Dataset entries:
== Segment start ==

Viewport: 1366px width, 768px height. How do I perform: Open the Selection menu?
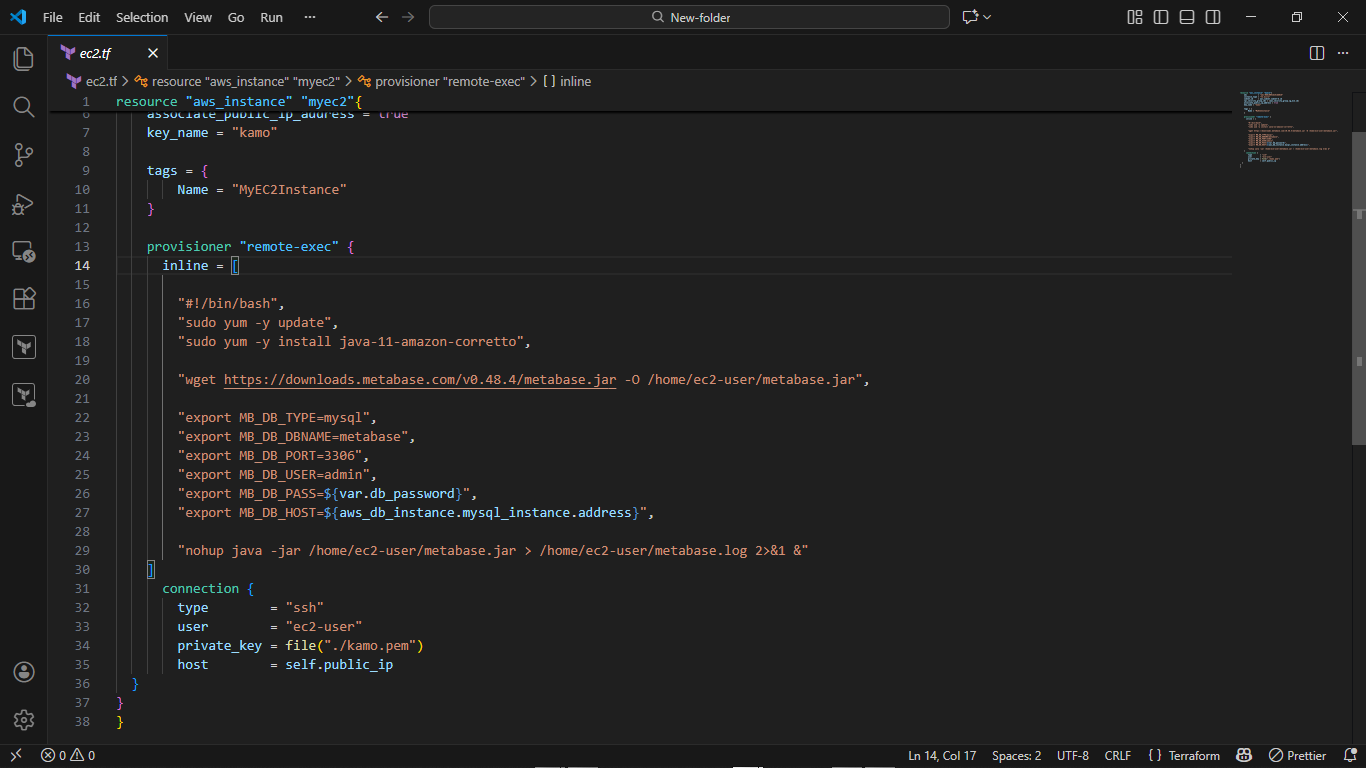tap(142, 17)
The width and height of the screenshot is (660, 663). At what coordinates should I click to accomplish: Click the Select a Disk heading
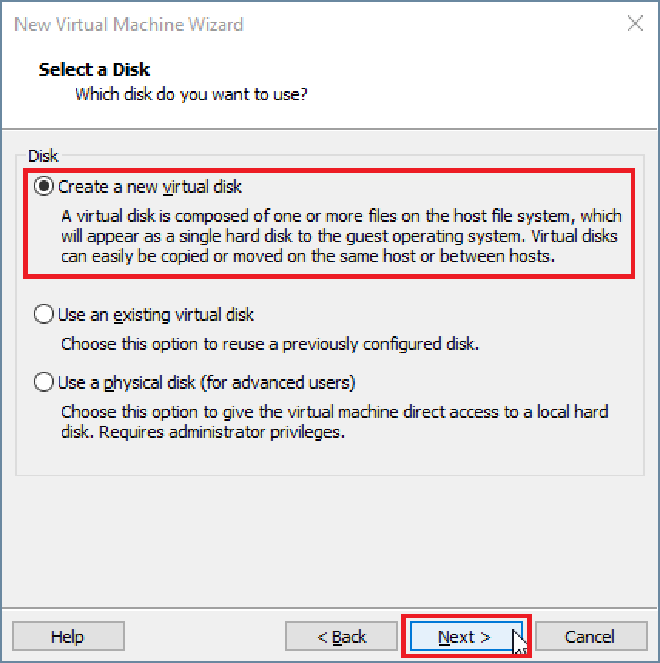(94, 70)
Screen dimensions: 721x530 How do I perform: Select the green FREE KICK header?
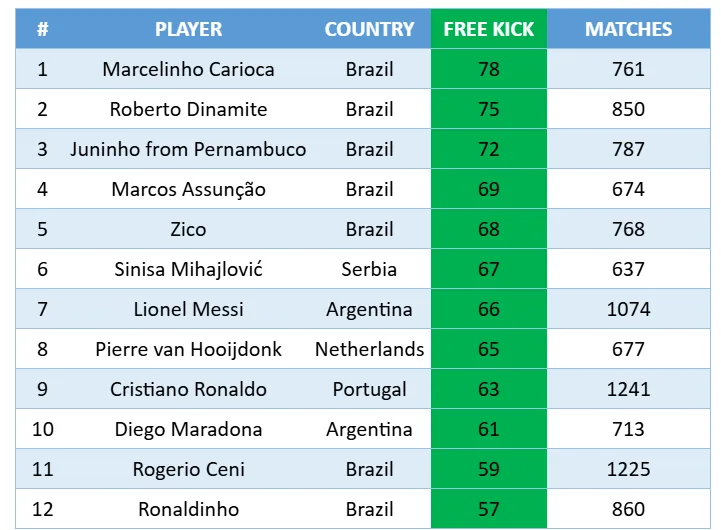point(489,29)
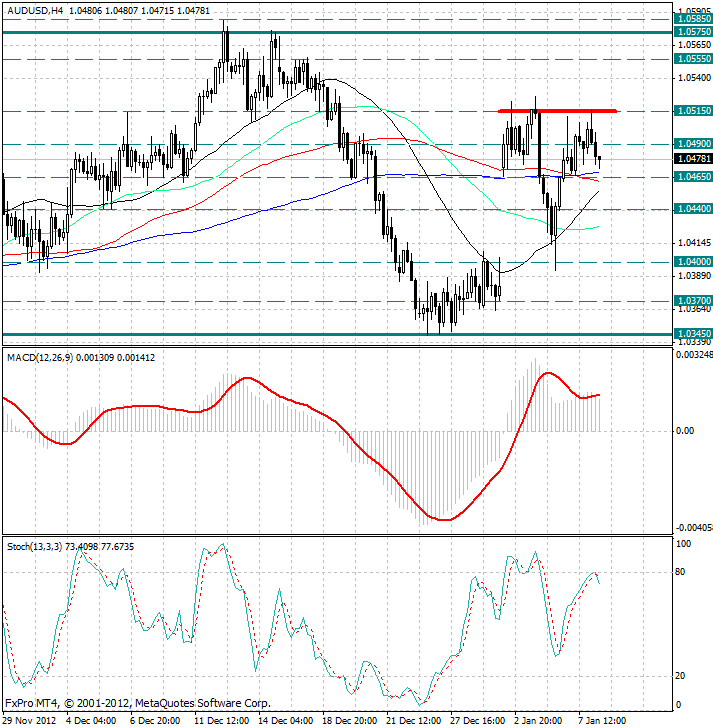The width and height of the screenshot is (713, 728).
Task: Select the 7 Jan 12:00 time label
Action: pos(603,720)
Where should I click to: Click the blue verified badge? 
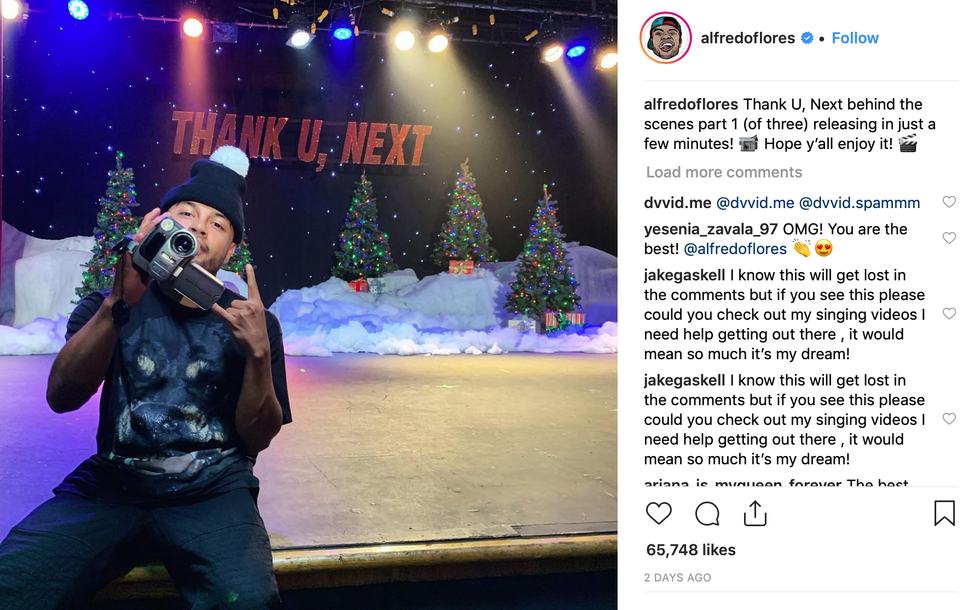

== Segment end ==

Problem details: Copy out the entries exactly as they stand, omitting the images.

Worked solution:
Viewport: 1366px width, 768px height. How do I perform: Open the Selection menu?
tap(142, 17)
The width and height of the screenshot is (660, 663). At what coordinates should I click to accomplish: Click the Select a Disk heading
(94, 70)
Screen dimensions: 721x530 How do I perform: Select the green FREE KICK header?
point(489,29)
The width and height of the screenshot is (713, 728).
Task: Select the 7 Jan 12:00 time label
Action: pos(603,720)
Where should I click to: Click the blue verified badge? 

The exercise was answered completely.